Wednesday, 7 November 2018

Who is 'business and human rights' for?

Who are those doing 'business and human rights' (BHR) stuff, and for whom are they doing these things?

This post offers two reflections on the BHR 'movement'.

(I'm conscious that I'm at risk of over-thinking things about the BHR movement or 'field'. Examples of this include posts asking 'has BHR lost its way?' or one reflecting on what the field itself comprises.)

The first reflection I've used since 2016 in my Masters (LLM) course in BHR, to stimulate student thinking. It might be framed as who 'does' BHR?

The second reflection is one I offered at a recent talk at ANU's RegNet, my doctoral alma mater. It might be framed as who is BHR for?

Who 'does' BHR?

Many students study human rights with a view to 'making a difference'. Most of my students accordingly focus on classic public law and public international law subjects.

Yet -- and this is what I leave my students with each course-end -- perhaps the most effective BHR lawyers of the future will not be steeped in conventional human rights skills and knowledge. They will be people who understand contract law, corporate law, fiduciary duties of institutional investors, international trade and investment law and negotiations... they will also be students who have grasped that understanding the significance of local political economy dynamics is as important as fluency in the UN Guiding Principles on BHR: law and power, law as power.
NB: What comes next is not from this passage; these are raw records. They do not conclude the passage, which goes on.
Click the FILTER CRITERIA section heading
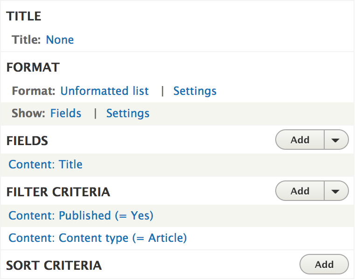click(x=58, y=192)
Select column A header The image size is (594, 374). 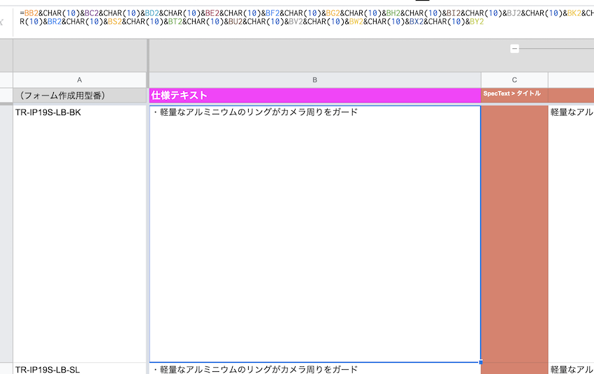coord(80,80)
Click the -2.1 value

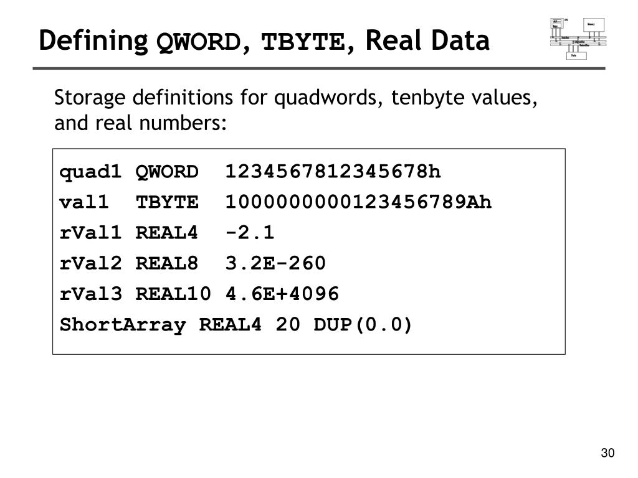coord(250,233)
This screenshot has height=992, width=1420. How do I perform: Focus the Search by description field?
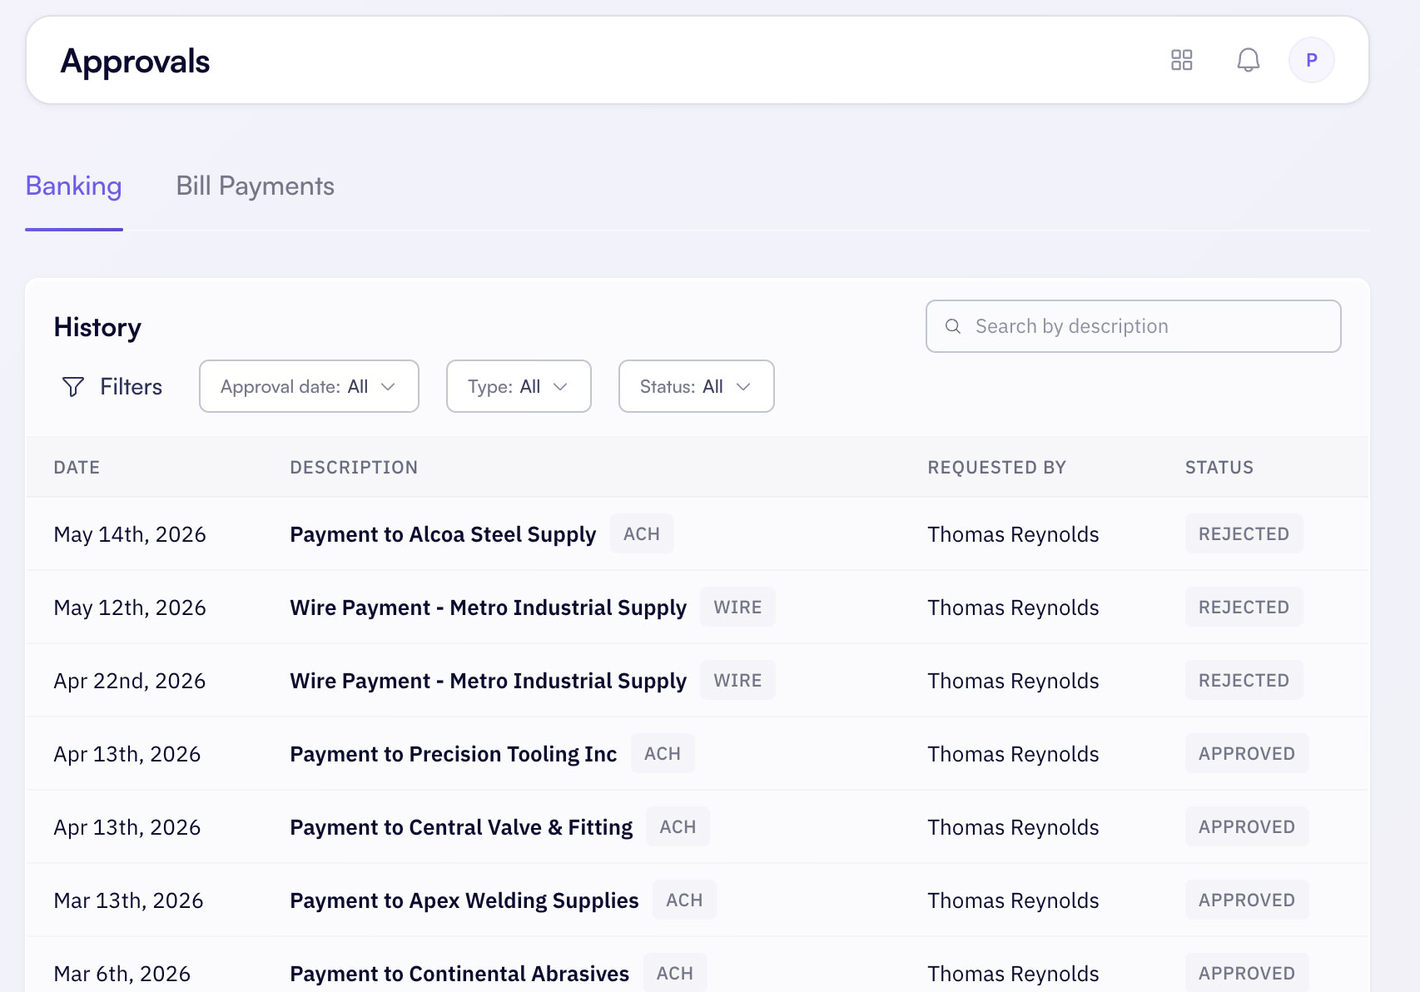pyautogui.click(x=1133, y=326)
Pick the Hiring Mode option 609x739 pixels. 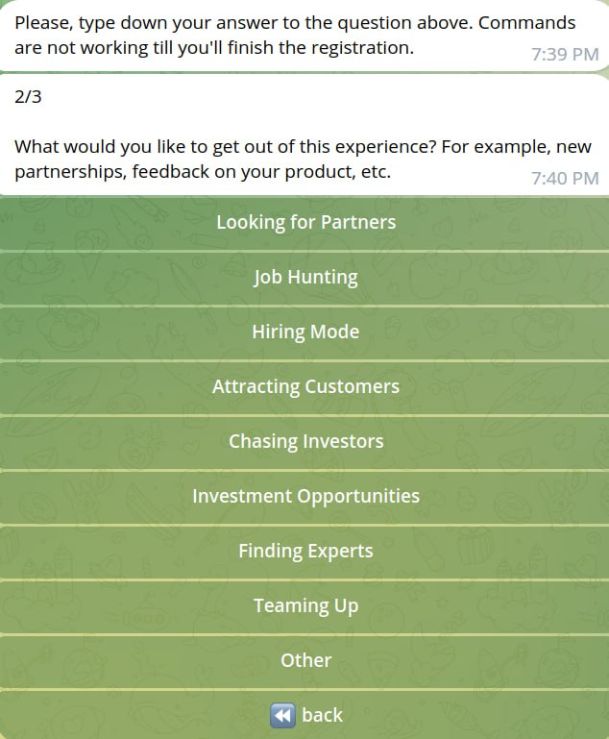(305, 333)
BHR could do with more reflection, for example, on expertise, who is doing it, on how 'power law and expertise shape the global political economy' in a David Kennedy (2016) sense.

Many activists (and academics) in this field appear not only not to understand business or corporations, they sometimes seem not to want to understand them. Business and investment is something that happens out there, by some people who are probably not as nice or worldly as us.... Yet one has to question BHR strategies grounded in knee-jerk distaste for the very entities that one needs to understand (and sometimes engage with!) in order to transform problematic patterns.

Who is BHR 'for'?

Two of the BHR topics that perhaps dominate in Australia at present are (i) data, new technology and human rights; and (ii) corporate action on human rights risks in the supply chain under the intended Modern Slavery Act.

Both are important, complex, etc. Yet both, in different ways, have the effect of focusing very much on 'us' (in the first world) rather than 'them' (places where the aggregate of serious, systemic adverse BHR impacts occur).

Take the supply chains focus, which is one I'm part of. (An earlier post linked above noted that BHR is about a lot more than just 'modern slavery', as current and important and hard as that problem is).

There is a possible critique that the orientation of our current 'modern slavery' enquiries is parochial or inward looking. Its dominant vein is as follows: we must act to ensure we -- and our jurisdiction, our supermarket shelves, our wardrobes -- are not 'tainted' by association with modern slavery risk. That is not the same as saying 'we must tackle this phenomenon wherever it occurs'.

Have we succeeded if, through altered purchasing and procurement patterns (etc.) we rid Australia of any tainting trace of modern slavery, even if the phenomenon is alive and well in our region?

At least on Modern Slavery Act matters, is BHR as a movement (and so to a degree BHR scholarship) at risk of framing things as 'what can we do to rid ourselves of this human stain?' rather than 'what raft of measures will best address this topic in its own right?', that is, what works irrespective of how it affects our space?

This second reflection might be viewed as a bit unfair. After all, we (in Australia) are simply looking for ways, within our sphere of influence (so to speak), to address a global problem. And it is natural for analysis to 'begin at home' and focus on such issues. Still, its just a reflection.